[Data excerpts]
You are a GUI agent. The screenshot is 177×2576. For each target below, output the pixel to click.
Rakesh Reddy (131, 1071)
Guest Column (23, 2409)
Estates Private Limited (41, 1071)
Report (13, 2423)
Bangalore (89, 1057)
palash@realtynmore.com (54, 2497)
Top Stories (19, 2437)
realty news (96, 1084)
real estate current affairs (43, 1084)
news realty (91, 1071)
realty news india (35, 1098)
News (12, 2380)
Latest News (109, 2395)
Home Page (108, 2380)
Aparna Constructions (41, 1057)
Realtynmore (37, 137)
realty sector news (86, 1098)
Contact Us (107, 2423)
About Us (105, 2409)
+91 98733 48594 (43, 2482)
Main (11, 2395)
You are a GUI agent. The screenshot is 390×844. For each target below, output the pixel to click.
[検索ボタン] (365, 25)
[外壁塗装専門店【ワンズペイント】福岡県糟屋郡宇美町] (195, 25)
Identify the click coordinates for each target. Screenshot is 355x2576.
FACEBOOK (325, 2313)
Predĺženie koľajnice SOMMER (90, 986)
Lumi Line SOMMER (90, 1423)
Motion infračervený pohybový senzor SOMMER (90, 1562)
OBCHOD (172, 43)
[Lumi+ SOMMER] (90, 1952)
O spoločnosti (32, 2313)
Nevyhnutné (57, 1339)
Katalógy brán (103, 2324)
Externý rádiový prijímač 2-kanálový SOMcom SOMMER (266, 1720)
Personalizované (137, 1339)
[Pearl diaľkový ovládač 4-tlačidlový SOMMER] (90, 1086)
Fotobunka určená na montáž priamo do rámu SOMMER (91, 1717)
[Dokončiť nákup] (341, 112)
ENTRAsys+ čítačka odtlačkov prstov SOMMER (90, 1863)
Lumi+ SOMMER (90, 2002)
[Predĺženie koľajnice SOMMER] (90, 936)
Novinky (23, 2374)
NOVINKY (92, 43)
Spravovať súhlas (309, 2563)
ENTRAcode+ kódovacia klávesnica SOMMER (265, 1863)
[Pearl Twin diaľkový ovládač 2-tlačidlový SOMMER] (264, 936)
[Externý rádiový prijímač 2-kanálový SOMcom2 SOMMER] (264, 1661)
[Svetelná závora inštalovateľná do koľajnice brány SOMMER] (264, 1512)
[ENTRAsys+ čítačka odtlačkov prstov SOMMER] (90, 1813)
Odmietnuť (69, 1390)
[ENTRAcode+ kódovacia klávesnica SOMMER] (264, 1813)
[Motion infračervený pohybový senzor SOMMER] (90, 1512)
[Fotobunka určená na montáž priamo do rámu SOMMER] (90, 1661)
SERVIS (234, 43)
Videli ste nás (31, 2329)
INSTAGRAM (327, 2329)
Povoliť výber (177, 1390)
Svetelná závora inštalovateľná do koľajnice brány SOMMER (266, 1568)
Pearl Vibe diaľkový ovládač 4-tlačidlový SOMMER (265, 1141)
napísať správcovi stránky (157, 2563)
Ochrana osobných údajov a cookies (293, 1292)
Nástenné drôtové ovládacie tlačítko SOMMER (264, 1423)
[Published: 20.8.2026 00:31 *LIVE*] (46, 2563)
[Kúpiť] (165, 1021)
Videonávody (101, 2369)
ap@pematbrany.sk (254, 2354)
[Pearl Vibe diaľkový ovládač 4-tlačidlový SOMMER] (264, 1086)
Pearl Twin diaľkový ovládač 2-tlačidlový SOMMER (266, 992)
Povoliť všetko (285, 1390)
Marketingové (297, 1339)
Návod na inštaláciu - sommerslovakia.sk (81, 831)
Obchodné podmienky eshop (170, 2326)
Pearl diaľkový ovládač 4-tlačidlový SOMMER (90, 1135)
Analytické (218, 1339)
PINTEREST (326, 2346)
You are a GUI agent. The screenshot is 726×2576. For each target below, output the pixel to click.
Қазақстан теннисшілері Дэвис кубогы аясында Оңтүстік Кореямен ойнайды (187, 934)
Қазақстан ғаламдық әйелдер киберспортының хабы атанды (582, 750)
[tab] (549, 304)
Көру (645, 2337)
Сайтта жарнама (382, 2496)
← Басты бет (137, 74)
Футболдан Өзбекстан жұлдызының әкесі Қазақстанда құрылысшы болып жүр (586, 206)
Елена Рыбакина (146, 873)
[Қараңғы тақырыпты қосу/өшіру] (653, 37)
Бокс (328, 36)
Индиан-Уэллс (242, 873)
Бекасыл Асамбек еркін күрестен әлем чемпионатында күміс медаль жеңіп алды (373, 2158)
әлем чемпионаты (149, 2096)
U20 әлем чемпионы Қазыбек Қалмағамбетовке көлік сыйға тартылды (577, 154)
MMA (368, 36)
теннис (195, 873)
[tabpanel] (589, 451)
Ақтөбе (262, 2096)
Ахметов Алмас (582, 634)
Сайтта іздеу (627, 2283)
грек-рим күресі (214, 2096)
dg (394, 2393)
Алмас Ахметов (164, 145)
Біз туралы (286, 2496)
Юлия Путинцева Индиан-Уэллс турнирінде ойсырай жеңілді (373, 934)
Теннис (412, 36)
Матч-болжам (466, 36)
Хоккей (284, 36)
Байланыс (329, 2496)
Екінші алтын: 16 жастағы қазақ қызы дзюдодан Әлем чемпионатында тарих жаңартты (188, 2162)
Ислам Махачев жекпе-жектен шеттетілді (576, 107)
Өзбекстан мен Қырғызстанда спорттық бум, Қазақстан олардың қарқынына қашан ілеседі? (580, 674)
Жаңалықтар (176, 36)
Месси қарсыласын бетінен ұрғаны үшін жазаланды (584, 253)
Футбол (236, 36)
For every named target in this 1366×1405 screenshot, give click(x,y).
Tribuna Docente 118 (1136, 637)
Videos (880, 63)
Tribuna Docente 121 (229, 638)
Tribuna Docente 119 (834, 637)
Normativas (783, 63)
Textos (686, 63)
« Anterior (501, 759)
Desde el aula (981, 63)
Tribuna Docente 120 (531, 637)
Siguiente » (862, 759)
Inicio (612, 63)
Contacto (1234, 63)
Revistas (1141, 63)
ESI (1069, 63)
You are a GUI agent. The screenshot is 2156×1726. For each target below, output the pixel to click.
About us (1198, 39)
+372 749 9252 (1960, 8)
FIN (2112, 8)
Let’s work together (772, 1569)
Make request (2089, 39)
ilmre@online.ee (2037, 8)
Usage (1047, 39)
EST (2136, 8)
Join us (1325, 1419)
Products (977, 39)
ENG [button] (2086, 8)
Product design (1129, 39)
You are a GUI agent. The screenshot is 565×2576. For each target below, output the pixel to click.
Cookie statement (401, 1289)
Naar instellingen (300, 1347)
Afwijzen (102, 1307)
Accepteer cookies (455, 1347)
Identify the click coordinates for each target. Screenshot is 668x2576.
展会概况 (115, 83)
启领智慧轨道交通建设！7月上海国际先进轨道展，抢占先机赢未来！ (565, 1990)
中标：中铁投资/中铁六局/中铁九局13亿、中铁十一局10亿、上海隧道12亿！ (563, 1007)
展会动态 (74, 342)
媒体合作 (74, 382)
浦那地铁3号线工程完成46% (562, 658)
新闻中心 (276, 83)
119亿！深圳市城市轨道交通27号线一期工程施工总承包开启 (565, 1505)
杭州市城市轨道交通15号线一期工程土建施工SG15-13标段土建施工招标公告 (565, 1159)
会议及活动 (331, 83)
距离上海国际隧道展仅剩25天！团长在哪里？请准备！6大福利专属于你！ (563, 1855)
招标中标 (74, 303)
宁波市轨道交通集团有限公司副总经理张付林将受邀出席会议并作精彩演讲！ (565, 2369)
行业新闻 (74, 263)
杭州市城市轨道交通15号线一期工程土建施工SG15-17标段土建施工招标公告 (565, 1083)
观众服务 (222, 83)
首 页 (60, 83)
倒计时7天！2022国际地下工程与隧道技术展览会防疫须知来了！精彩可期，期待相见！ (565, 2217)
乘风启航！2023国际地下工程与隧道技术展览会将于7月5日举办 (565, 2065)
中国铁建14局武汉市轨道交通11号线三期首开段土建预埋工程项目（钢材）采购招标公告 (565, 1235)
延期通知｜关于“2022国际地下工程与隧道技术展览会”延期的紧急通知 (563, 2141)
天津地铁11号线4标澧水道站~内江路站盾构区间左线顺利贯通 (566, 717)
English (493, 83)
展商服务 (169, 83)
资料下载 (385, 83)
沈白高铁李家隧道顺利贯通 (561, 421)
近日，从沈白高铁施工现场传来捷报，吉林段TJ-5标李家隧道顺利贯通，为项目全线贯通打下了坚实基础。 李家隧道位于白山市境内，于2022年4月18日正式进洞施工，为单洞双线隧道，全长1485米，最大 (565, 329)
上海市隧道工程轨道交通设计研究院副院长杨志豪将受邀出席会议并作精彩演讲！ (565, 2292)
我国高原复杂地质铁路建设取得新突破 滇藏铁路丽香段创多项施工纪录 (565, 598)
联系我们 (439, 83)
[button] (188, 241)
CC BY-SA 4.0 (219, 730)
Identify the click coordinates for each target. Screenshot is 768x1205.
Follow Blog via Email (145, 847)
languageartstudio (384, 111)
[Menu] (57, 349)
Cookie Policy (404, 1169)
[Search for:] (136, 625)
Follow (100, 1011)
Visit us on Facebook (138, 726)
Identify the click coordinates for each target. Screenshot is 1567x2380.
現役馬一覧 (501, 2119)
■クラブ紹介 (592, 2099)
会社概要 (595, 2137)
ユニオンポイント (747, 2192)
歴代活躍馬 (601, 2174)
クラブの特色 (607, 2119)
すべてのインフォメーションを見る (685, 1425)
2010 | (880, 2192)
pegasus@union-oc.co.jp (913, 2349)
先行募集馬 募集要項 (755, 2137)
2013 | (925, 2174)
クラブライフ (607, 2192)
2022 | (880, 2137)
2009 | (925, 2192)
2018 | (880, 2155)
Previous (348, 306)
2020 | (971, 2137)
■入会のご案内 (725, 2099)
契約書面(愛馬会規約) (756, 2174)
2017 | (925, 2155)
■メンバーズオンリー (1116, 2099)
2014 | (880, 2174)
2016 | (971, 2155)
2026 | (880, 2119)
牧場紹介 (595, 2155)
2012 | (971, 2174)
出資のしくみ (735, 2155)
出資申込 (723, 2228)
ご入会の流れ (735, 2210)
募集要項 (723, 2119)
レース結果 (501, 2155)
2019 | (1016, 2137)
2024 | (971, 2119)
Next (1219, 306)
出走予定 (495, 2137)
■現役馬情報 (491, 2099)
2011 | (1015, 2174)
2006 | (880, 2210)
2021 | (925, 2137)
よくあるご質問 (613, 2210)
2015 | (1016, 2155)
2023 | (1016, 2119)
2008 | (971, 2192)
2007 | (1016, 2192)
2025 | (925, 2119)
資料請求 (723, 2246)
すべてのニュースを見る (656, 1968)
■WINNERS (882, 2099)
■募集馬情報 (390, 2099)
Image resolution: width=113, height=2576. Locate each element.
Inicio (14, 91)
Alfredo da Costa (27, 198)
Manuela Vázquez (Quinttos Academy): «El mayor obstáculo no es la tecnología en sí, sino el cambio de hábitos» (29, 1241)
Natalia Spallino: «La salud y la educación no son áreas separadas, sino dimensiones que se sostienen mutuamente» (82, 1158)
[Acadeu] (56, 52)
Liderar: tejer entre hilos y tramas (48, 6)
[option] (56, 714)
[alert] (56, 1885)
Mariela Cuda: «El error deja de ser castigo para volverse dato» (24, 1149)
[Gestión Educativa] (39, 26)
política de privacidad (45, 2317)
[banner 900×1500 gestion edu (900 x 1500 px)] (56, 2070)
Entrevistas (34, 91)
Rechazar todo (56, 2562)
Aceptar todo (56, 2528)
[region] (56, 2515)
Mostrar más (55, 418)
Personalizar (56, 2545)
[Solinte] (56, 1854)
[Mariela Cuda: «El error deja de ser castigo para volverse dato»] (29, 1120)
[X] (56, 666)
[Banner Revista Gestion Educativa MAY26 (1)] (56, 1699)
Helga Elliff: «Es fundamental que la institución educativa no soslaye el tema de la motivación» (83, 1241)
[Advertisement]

WHAT IS EXPECTED: Only the lines above from the line with "Afwijzen (102, 1307)" to the line with "首 页 (60, 83)", those two lines included, should be reproduced exactly.

RESPONSE TO THE EXERCISE:
Afwijzen (102, 1307)
Accepteer cookies (455, 1347)
Identify the click coordinates for each target. Screenshot is 668x2576.
展会概况 (115, 83)
启领智慧轨道交通建设！7月上海国际先进轨道展，抢占先机赢未来！ (565, 1990)
中标：中铁投资/中铁六局/中铁九局13亿、中铁十一局10亿、上海隧道12亿！ (563, 1007)
展会动态 (74, 342)
媒体合作 (74, 382)
浦那地铁3号线工程完成46% (562, 658)
新闻中心 (276, 83)
119亿！深圳市城市轨道交通27号线一期工程施工总承包开启 (565, 1505)
杭州市城市轨道交通15号线一期工程土建施工SG15-13标段土建施工招标公告 (565, 1159)
会议及活动 (331, 83)
距离上海国际隧道展仅剩25天！团长在哪里？请准备！6大福利专属于你！ (563, 1855)
招标中标 (74, 303)
宁波市轨道交通集团有限公司副总经理张付林将受邀出席会议并作精彩演讲！ (565, 2369)
行业新闻 (74, 263)
杭州市城市轨道交通15号线一期工程土建施工SG15-17标段土建施工招标公告 (565, 1083)
观众服务 (222, 83)
首 页 (60, 83)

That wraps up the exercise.